MAKASSAR| SNIPERTUNTAS.COM- Di tengah bayang-bayang kebijakan efisiensi anggaran yang menghantui banyak daerah, Kabupaten Takalar justru melakukan manuver mengejutkan. Alih-alih melambat, sektor pendidikan di “Butta Panrannuangku” ini justru tancap gas, mencatatkan lonjakan signifikan pada Indeks Standar Pelayanan Minimal (SPM) Pendidikan.
Keberhasilan ini menjadi panggung utama dalam gelar wicara On Air Pa’biritta yang diselenggarakan oleh Balai Besar Penjaminan Mutu Pendidikan (BBPMP) Sulawesi Selatan, Senin (20/4/2026).
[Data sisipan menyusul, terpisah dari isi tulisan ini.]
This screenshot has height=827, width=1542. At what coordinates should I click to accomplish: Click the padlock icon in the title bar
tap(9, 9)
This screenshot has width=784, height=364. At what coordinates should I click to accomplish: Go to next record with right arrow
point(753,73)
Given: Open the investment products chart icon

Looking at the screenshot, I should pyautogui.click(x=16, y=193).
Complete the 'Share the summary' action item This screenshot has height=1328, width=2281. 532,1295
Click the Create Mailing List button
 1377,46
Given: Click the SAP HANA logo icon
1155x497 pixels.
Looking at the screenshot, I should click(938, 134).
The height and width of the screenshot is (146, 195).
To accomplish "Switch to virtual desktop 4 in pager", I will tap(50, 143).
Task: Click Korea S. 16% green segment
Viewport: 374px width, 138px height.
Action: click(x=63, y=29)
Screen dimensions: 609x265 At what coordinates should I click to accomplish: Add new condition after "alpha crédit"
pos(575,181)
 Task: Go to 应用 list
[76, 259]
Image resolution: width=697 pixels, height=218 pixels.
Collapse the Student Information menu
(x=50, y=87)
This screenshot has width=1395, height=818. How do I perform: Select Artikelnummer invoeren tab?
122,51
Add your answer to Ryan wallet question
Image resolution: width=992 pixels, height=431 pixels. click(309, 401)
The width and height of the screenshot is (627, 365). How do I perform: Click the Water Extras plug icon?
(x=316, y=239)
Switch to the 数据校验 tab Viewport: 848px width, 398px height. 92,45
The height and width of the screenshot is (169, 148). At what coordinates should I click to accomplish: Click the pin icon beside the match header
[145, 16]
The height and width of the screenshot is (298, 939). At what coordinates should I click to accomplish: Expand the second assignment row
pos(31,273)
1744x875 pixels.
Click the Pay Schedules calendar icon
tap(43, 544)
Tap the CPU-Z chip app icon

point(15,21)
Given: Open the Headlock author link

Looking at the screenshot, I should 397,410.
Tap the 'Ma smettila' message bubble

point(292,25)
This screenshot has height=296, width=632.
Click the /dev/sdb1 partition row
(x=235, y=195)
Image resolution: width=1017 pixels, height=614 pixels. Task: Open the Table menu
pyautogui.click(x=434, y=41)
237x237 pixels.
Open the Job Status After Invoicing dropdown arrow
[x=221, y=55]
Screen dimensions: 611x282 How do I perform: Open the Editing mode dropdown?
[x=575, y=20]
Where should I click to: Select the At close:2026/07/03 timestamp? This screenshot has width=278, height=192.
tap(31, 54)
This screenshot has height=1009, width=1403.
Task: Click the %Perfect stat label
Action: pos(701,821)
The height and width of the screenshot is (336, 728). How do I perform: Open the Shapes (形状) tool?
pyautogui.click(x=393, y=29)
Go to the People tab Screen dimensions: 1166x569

Bupati Takalar, Mohammad Firdaus Daeng Manye, yang hadir sebagai keynote speaker, membedah “resep dapur” di balik transformasi tersebut. Di hadapan pemirsa kanal YouTube BBPMP Sulsel, ia menegaskan bahwa peningkatan mutu pendidikan di era keterbatasan anggaran tidak bisa dilakukan dengan cara-cara konvensional.
”Peningkatan mutu pendidikan itu tidak bisa dilakukan dengan cara biasa. Kami memilih pendekatan tegas yang berbasis data sebagai fondasi utama perubahan,” ujar Daeng Manye dengan lugas.
Pendekatan ini bukan sekadar jargon. Di bawah kepemimpinannya, data menjadi “panglima” dalam menentukan skala prioritas. Dengan data yang akurat, setiap rupiah yang dikucurkan dipastikan tepat sasaran dan berdampak langsung pada kualitas belajar-mengajar di sekolah.
Acara yang dibuka langsung oleh Kepala BBPMP Sulsel, Imran, ini juga menjadi ajang berbagi praktik baik (best practice). Kehadiran Kepala Dinas Pendidikan Takalar, Rifany, bersama Kepala Dinas Pendidikan Kabupaten Kepulauan Selayar menunjukkan adanya semangat sinergi antarwilayah di Sulawesi Selatan untuk saling belajar.
Imran mengapresiasi langkah Takalar yang mampu membuktikan bahwa keterbatasan fiskal bukan penghalang untuk berprestasi. Menurutnya, strategi Takalar bisa menjadi cetak biru (blueprint) bagi daerah lain dalam mengoptimalkan SPM Pendidikan.
Capaian SPM bukan sekadar angka di atas kertas, melainkan indikator nyata sejauh mana pemerintah daerah hadir dalam memberikan hak pendidikan yang layak bagi warganya. Lonjakan performa Takalar menempatkan kabupaten ini sebagai salah satu daerah dengan kinerja pendidikan terbaik di Sulawesi Selatan tahun ini.
Diskusi yang berlangsung hangat tersebut menegaskan satu pesan kuat: di tangan pemimpin yang mengandalkan presisi data dan keberanian berinovasi, tantangan anggaran justru menjadi pemantik untuk bekerja lebih cerdas.